Fragmentierte IT-Sicherheit: Cybermüdigkeit befällt IT-Security-Entscheider

Noch nie war die Mauer höher, die Zahl an Hürden größer – und doch finden Hacker stets den Weg ins Unternehmensnetzwerk. Dabei gäbe es Lösungen gegen verlorene Pfade in der IT-Security.

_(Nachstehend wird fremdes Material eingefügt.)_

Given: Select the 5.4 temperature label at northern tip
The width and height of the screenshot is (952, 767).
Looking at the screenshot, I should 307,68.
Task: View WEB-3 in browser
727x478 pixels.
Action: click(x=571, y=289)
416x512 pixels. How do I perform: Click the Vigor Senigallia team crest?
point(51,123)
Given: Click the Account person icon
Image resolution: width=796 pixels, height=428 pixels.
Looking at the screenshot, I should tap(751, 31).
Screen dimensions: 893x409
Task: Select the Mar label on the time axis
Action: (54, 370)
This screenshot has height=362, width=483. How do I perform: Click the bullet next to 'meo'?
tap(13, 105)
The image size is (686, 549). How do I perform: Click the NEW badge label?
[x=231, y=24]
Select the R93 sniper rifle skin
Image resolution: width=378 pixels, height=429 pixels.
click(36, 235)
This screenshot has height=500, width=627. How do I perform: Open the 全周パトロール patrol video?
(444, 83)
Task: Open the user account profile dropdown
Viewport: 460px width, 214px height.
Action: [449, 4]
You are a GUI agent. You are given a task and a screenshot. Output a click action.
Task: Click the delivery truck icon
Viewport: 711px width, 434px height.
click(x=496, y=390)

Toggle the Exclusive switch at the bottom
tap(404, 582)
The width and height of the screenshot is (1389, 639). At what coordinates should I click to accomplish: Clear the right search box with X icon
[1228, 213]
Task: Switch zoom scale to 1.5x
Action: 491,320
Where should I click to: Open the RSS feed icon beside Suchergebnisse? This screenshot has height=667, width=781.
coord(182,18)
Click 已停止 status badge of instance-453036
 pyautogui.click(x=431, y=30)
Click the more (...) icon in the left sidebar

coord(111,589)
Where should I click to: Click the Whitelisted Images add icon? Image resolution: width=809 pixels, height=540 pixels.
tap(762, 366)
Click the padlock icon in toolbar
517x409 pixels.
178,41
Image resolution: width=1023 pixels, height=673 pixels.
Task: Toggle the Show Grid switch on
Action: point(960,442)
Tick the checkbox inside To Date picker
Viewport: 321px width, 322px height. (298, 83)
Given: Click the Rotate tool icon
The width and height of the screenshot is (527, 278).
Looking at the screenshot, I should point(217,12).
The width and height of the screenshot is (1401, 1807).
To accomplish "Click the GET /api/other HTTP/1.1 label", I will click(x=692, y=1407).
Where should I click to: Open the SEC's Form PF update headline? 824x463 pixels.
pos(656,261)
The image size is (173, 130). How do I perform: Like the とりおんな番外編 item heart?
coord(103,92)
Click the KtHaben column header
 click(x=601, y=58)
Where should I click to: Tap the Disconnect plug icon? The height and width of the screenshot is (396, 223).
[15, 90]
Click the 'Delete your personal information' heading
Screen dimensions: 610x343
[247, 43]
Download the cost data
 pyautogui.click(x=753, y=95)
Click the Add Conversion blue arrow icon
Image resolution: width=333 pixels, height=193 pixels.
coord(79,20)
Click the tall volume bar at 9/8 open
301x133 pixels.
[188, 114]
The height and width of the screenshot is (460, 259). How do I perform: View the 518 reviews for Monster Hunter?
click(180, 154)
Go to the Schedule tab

„Nachdem wir das Ziel endgültig aus den Augen verloren hatten, verdoppelten wir unsere Anstrengungen.“ Mark Twain, amerikanischer Schriftsteller
(Foto: Elnur - Fotolia)

Was Ärzten, Privatkliniken und Pharmafirmen ökonomisch nutzt, muss dem Patienten nicht helfen, im Gegenteil sogar. Diese Diagnose übertragen auf das Feld der IT-Security trifft leider auch hier zu: Überversorgung löst kein Problem und schadet sogar allen ­Versuchen, Unternehmensnetzwerke sicherer zu machen. Die Lage der ­IT-Security in deutschen Unternehmen, wie sie Cisco in einem aktuellen Report feststellt: Cybermüdigkeit, die trotz weiterer Investitionen zur ­Erhöhung des Schutzniveaus nicht schwinden will.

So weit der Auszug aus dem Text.